:: Zu erledigende Aufgaben ::
A – Welche Klasse unterrichtet Felix Müller laut dem Artikel über die Martinsschule?
B – Schreiben Sie aus dem Artikel über die Martinsschule die Stelle von „Auch an der“ bis einschließlich „oder verwendet Lern-Apps.“ wortgetreu ab.
C – Führen Sie den Artikel über die Martinsschule nach seinem letzten Satz weiter.

:: Vorgegebener Text ::
<<<<
Auch an der Martinsschule beginnt am 4. Mai wieder der Präsenzunterricht. Foto: zg
Von Katharina Schröder
Ladenburg. "Entgegen einiger Vermutungen ist hier ganz schön was los bei uns", sagt Steffen Funk, der Leiter der Ladenburger Martinsschule. Dass die Schulen in Zeiten von Corona vor neuen Herausforderungen stehen, ist aktuell häufig zu hören. Schließungen und Heimunterricht beschäftigen die Schüler, Eltern und Lehrer landesweit. Aber wie sieht das bei einer Bildungseinrichtung mit sonderpädagogischem Angebot aus?
"Kinder, die kognitiv fit genug sind, selbst ein Arbeitsblatt zu bearbeiten, bekommen von uns individuelle Lernpakete", erklärt Felix Müller. Er ist Lehrer einer siebten Klasse an der Martinsschule. Um seine Schüler zu erreichen, greift er zurzeit zu verschiedenen Mitteln. So schickt er individuelle Materialen per E-Mail an die Eltern oder verwendet Lern-Apps.
Schwieriger sei der Fernunterricht für Kinder mit komplexeren Behinderungen. Normalerweise hat Müller im Unterricht auch viele "basale Angebote". "Das sind Angebote, die man direkt wahrnehmen kann", erklärt der Sonderpädagoge. Ein Beispiel dafür sei der Morgenkreis, in dem die Kinder den Tag besprechen. "Der kriegt dann auch eine Farbe und einen Geruch mit einem Riechdöschen", erklärt Müller. "Dann riecht der Mittwoch zum Beispiel nach Rosen und der Donnerstag nach Zimt." Es geht also darum, mehrere Sinne anzusprechen. Selbstverständlich sei auch dieses Angebot nicht für jede Klassenstufe und jedes Alter angemessen. "Der generell größte Unterschied ist wohl die Heterogenität bei uns an der Schule", meint Müller.
>>>>
:: Angezeigte Daten ::
<<<<
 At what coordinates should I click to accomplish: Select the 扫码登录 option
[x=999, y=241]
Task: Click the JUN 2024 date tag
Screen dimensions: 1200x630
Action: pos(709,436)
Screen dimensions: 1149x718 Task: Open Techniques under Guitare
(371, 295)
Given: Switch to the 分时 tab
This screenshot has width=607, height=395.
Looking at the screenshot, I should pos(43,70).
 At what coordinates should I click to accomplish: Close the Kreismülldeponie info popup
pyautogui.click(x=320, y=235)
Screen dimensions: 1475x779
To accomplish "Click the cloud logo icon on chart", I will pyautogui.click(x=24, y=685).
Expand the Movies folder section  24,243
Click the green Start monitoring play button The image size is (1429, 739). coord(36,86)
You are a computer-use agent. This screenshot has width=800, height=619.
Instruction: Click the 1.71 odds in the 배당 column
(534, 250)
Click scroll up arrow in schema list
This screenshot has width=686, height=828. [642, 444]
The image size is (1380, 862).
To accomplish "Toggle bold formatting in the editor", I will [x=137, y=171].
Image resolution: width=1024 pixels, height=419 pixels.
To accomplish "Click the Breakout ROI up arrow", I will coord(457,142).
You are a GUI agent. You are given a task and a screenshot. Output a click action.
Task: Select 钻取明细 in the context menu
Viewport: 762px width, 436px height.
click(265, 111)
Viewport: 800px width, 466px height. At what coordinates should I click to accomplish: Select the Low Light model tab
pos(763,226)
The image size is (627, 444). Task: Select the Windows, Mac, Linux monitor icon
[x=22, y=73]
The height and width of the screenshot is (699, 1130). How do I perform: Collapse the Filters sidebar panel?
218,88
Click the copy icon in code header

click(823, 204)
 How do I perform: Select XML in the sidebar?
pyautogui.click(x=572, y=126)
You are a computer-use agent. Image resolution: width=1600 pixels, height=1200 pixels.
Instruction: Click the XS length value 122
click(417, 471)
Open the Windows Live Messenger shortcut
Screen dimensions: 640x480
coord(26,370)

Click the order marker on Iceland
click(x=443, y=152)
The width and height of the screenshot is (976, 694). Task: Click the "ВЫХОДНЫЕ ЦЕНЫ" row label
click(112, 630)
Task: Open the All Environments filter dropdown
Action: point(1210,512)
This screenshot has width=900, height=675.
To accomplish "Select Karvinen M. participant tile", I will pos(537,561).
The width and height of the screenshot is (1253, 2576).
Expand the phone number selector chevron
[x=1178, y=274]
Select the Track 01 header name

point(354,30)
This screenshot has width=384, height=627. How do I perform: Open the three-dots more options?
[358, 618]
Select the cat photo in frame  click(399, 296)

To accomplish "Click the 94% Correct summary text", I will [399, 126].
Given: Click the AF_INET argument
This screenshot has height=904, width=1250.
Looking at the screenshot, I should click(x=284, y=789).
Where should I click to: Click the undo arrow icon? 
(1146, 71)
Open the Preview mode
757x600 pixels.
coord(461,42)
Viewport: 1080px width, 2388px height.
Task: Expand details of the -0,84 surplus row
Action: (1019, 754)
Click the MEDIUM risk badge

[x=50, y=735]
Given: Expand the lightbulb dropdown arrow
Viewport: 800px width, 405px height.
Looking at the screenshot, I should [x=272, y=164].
>>>>
:: Ergebnisse ::
A – Eine siebte Klasse.

B –
Auch an der Martinsschule beginnt am 4. Mai wieder der Präsenzunterricht. Foto: zg
Von Katharina Schröder
Ladenburg. "Entgegen einiger Vermutungen ist hier ganz schön was los bei uns", sagt Steffen Funk, der Leiter der Ladenburger Martinsschule. Dass die Schulen in Zeiten von Corona vor neuen Herausforderungen stehen, ist aktuell häufig zu hören. Schließungen und Heimunterricht beschäftigen die Schüler, Eltern und Lehrer landesweit. Aber wie sieht das bei einer Bildungseinrichtung mit sonderpädagogischem Angebot aus?
"Kinder, die kognitiv fit genug sind, selbst ein Arbeitsblatt zu bearbeiten, bekommen von uns individuelle Lernpakete", erklärt Felix Müller. Er ist Lehrer einer siebten Klasse an der Martinsschule. Um seine Schüler zu erreichen, greift er zurzeit zu verschiedenen Mitteln. So schickt er individuelle Materialen per E-Mail an die Eltern oder verwendet Lern-Apps.

C –
Schulleiter Steffen Funk. Foto: BeckmannEr hat angefangen, Videokonferenzen mit seiner Klasse zu machen, damit sich alle mal wieder sehen. "Das war sehr schön", sagt er. Auch den Schülern sei die Freude anzusehen gewesen. "Es ging dann eher darum, sich mal auszutauschen, wie es allen geht", erzählt Müller. Und hier teilen wohl alle Schüler ein Problem: Es ist oft langweilig. Nicht alle konnten an der Videokonferenz teilnehmen. Die Grundvoraussetzungen seien sehr unterschiedlich.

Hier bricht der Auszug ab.